Convenors: Anne Yvonne GUILLOU (CNRS, France) and Silvia VIGNATO (Univ. Milano-Bicocca, Italy)
Contacts: anne.guillou@vjf.cnrs.fr ; silvia.vignato@unimib.it
Deadlines: February, 15, 2010: submission of the abstract and short résumé.
In the last decades Southeast Asia has experienced civil wars as well as major “natural” disasters (typhoons, earthquakes and tsunamis). This panel focusses on the aftermath of such massive collective deaths, especially seen in the long period. We would like to examine what happens after environmental, social and human destruction has happened with its load of psychological, physical and social suffering. More precisely, we are interested in how Southeast Asian societies live after catastrophes, what processes they go through in order to make sense of the disaster and to cope with the destruction.

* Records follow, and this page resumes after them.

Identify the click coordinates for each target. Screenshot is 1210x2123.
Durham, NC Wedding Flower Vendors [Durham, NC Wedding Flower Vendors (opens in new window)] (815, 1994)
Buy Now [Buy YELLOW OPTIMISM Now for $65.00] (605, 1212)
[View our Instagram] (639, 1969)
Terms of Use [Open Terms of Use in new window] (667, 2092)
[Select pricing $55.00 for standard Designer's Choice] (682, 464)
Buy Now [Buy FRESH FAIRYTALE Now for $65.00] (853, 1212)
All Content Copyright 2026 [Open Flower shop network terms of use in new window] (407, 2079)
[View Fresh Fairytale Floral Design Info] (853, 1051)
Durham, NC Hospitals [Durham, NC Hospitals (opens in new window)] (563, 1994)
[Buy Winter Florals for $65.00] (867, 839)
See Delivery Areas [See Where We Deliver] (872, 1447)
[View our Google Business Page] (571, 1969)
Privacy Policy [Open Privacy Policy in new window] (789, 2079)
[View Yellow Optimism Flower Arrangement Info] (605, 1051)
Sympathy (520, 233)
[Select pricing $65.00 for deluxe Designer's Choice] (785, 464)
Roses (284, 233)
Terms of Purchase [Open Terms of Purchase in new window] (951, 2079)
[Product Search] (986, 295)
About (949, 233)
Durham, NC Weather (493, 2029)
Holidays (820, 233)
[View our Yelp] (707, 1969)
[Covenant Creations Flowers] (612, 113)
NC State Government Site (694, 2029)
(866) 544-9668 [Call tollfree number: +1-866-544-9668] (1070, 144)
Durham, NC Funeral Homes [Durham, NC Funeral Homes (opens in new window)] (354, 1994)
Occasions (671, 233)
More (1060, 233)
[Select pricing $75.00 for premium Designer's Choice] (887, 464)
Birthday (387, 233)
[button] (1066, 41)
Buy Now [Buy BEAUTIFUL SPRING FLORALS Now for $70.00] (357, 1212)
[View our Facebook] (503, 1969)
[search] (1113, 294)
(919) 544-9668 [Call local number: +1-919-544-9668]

This panel invites participation of scholars from different disciplines studying various scales and fields of suffering and repairing suffering. Nevertheless, we would like to call the applicants’ attention onto a few common themes.
Social resilience.
Outside or beyond international humanitarian aid or national policies, each local society sets up specific “devices” which aim at coping with trauma engendered by exposure to catastrophes: practices of mourning and other techniques of symbolic reconstruction. We call such devices “social resilience”.
Categories of suffering
Social units and individual bodies and psychisms are unequally hurt when a catastrophe occurs. We are interested in analyzing the dialectic between disrupture and continuity in social and individual lives, which is expressed by defining “trauma” and its remedies. Different uses of the category of “trauma” are liable to unveil sometimes contrasting definitions of normality. We assume that conceptualizing “trauma” is as important as conceptualizing “violence” or “victims”, and that in both cases southeast Asia can help general reflexion on such themes.
Policies of memory
Many mourning/remembering actions are being decided now in Southeast Asia. Who decides how, when, and by what means a war or a natural disaster are to be remembered ? How does it affect the planning of a future time ?
Helping and being helped
Nowadays, countries are never alone in managing their dead and violated citizens. Besides, even the meaning of notions such as citizenship and nationality must be questioned when international help steps in (or is forbidden to step in). We think the temporary or permanent presence of international helping structures has to be seen in its political and social role for the future generations.
We hope that a better picture of Southeast Asian social resilience stemming from this panel will set good ground for a permanent research group, liable to be funded by national and European agencies.